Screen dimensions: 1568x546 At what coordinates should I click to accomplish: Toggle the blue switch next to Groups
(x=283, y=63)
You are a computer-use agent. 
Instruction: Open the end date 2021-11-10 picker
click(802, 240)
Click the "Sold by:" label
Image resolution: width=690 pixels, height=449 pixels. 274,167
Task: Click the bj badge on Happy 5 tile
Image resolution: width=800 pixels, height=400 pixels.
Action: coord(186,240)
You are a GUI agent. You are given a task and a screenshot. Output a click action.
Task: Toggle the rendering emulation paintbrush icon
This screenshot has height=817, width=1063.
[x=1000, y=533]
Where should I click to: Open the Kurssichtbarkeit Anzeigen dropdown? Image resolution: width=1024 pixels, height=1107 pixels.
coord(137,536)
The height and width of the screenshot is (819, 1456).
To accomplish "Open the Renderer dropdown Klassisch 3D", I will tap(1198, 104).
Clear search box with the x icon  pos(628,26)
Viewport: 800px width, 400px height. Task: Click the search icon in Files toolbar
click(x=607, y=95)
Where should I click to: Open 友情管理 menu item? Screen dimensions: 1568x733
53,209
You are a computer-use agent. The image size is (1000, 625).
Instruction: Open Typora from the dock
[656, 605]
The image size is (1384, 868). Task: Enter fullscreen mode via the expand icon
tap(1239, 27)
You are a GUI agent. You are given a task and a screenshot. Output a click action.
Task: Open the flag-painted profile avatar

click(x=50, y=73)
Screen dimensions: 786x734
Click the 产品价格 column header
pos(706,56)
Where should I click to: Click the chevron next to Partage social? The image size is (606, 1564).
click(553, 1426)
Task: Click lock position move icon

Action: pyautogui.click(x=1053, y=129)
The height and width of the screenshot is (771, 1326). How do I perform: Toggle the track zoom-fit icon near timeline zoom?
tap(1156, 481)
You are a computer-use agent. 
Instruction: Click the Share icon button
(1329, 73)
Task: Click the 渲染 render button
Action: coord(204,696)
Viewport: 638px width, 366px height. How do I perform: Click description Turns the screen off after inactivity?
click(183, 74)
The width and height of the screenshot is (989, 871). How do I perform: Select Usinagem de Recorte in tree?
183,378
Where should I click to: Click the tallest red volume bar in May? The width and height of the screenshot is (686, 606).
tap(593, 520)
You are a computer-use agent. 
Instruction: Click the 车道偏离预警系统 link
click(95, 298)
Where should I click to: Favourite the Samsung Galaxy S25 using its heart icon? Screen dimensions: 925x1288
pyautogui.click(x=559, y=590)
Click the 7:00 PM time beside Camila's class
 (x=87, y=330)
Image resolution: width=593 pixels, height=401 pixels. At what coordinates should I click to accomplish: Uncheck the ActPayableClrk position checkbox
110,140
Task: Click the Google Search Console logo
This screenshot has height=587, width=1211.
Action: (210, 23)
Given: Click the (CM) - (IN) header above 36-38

* * * * * * * * *

Task to complete
Would you reproduce all the entries exactly?

Solution
Screen dimensions: 1568x546 At what coordinates should I click to accomplish: Toggle the blue switch next to Groups
(x=283, y=63)
You are a computer-use agent. 
Instruction: Open the end date 2021-11-10 picker
click(802, 240)
Click the "Sold by:" label
Image resolution: width=690 pixels, height=449 pixels. 274,167
Task: Click the bj badge on Happy 5 tile
Image resolution: width=800 pixels, height=400 pixels.
Action: coord(186,240)
You are a GUI agent. You are given a task and a screenshot. Output a click action.
Task: Toggle the rendering emulation paintbrush icon
This screenshot has height=817, width=1063.
[x=1000, y=533]
Where should I click to: Open the Kurssichtbarkeit Anzeigen dropdown? Image resolution: width=1024 pixels, height=1107 pixels.
coord(137,536)
The height and width of the screenshot is (819, 1456).
To accomplish "Open the Renderer dropdown Klassisch 3D", I will tap(1198, 104).
Clear search box with the x icon  pos(628,26)
Viewport: 800px width, 400px height. Task: Click the search icon in Files toolbar
click(x=607, y=95)
Where should I click to: Open 友情管理 menu item? Screen dimensions: 1568x733
53,209
You are a computer-use agent. The image size is (1000, 625).
Instruction: Open Typora from the dock
[656, 605]
The image size is (1384, 868). Task: Enter fullscreen mode via the expand icon
tap(1239, 27)
You are a GUI agent. You are given a task and a screenshot. Output a click action.
Task: Open the flag-painted profile avatar

click(x=50, y=73)
Screen dimensions: 786x734
Click the 产品价格 column header
pos(706,56)
Where should I click to: Click the chevron next to Partage social? The image size is (606, 1564).
click(553, 1426)
Task: Click lock position move icon

Action: pyautogui.click(x=1053, y=129)
The height and width of the screenshot is (771, 1326). How do I perform: Toggle the track zoom-fit icon near timeline zoom?
tap(1156, 481)
You are a computer-use agent. 
Instruction: Click the Share icon button
(1329, 73)
Task: Click the 渲染 render button
Action: coord(204,696)
Viewport: 638px width, 366px height. How do I perform: Click description Turns the screen off after inactivity?
click(183, 74)
The width and height of the screenshot is (989, 871). How do I perform: Select Usinagem de Recorte in tree?
183,378
Where should I click to: Click the tallest red volume bar in May? The width and height of the screenshot is (686, 606).
tap(593, 520)
You are a computer-use agent. 
Instruction: Click the 车道偏离预警系统 link
click(95, 298)
Where should I click to: Favourite the Samsung Galaxy S25 using its heart icon? Screen dimensions: 925x1288
pyautogui.click(x=559, y=590)
Click the 7:00 PM time beside Camila's class
 (x=87, y=330)
Image resolution: width=593 pixels, height=401 pixels. At what coordinates should I click to accomplish: Uncheck the ActPayableClrk position checkbox
110,140
Task: Click the Google Search Console logo
This screenshot has height=587, width=1211.
Action: (210, 23)
Given: Click the (CM) - (IN) header above 36-38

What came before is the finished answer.